Why a Video Sewer Line Inspection?

While visual examinations of pipes and water faucets in and around the house are essential, they offer few revelations about what’s happening in the main sewer lines. For that, you need to actually take a peek inside the pipes. Plumbers do this with the help of a small video camera that’s attached to a “snake” and then inserted and directed through the sewer lines. The camera makes it possible for plumbers to find buildup, invading tree roots, cracks, leaks, off-set pipes, and other types of damage.

Even if the plumbing seems to be working fine inside the house, these issues could be developing without your knowledge and can suddenly cause major problems, such as leaks, backed up sewage, or frozen lines. When these things happen, you are generally stuck without water until the line is repaired.

Does Every Home Need a Video Inspection Before Buying?

We recommend you have a main line video inspection before buying any house, as it’s the only way to guarantee there aren’t any potential plumbing problems hiding in the pipes.

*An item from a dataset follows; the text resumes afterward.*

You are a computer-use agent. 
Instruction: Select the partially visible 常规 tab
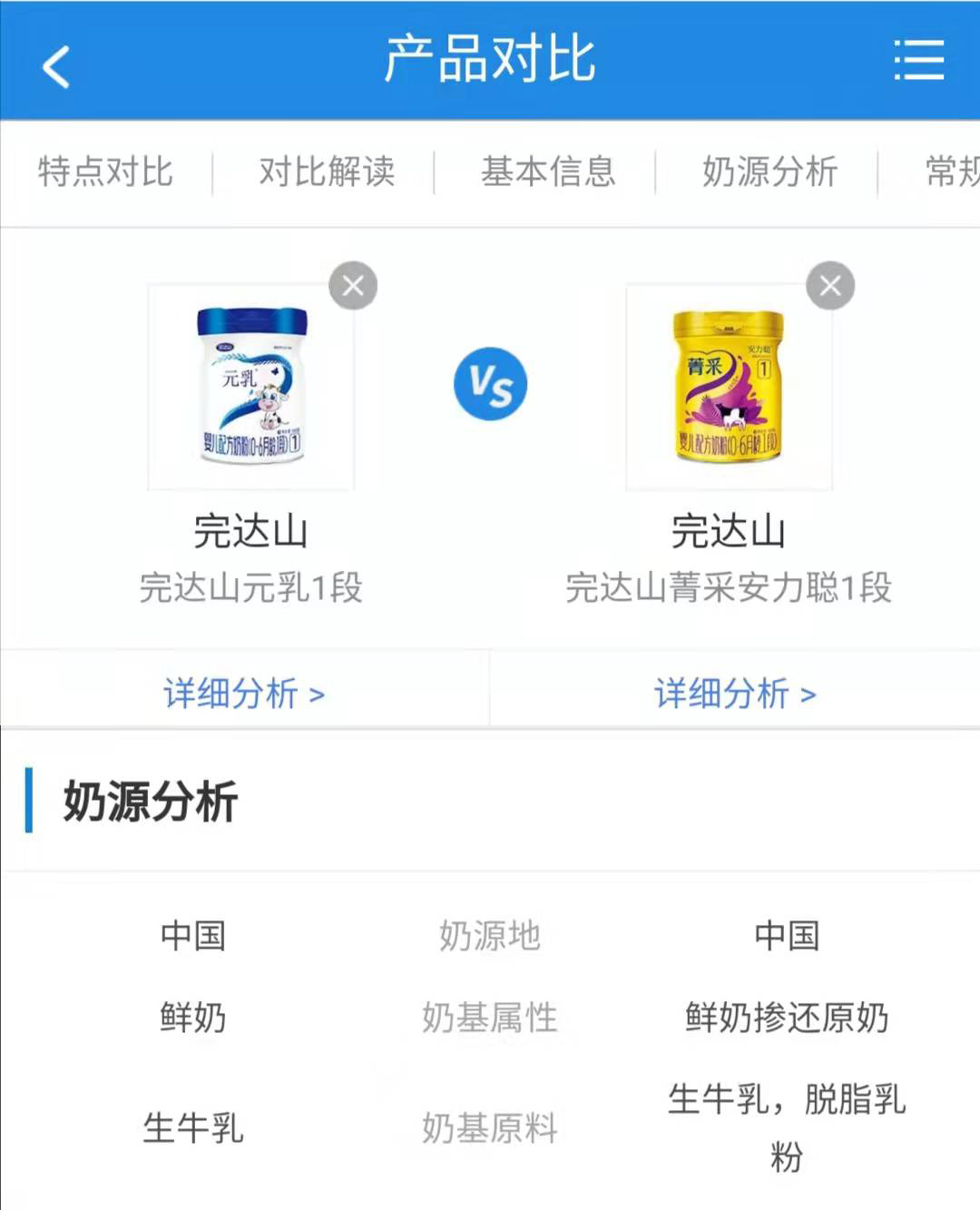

Still, there are few instances where video inspections are particularly important:

1. If the home is older than 20 years

Plumbing in older Minneapolis homes is sometimes made of substandard materials, such as steel, clay, and even tarpaper. It’s important to know if you’re dealing with these types of materials, since you’ll undoubtedly have to replace them with something more modern and less likely to erode.

pipe materials

That said, even the best pipes can wear out over time through regular exposure to debris and shifts in soil. Older homes are at particular risk for having main lines with dips, bellies, or complete corrosion in spots.

2. There are mature trees or visible roots on the property

Even with new homes, tree roots can compromise plumbing lines. They are indiscriminate in their quest for water and can get through or crush pipes.

3. There is cracked or raised concrete near the house

This is a good indication that large roots are moving underground, and, if they’ve pushed beneath concrete, they could also get into pipes and cause blockages and breaks.

4. No one has lived in the home for 3 months or more

When a house sits vacant, no one is maintaining the plumbing and complications can develop unnoticed.

5. You plan on remodeling

Sadly, far too many new homeowners finish their basement or remodel a bathroom only to have it flooded and ripped out after a plumbing crisis. Don’t let this be you — make sure your sewer lines are in order prior to any construction.

bathroom plumbing

Bottom Line

In Minneapolis and surrounding areas, homeowners are responsible for all sewer lines on their property. The city only maintains the main line running under the street. This means, if there’s a problem with your lines, you are accountable for the bill. And, compared to the cost of a simple video inspection, these expenses aren’t cheap. In fact, when whole systems need replacing, repair costs can range from $5,000 to $15,000 or more. This is definitely an expense you want to know about before buying the home. So, instead of gambling on your future home’s plumbing, get a video inspection and purchase your home with confidence.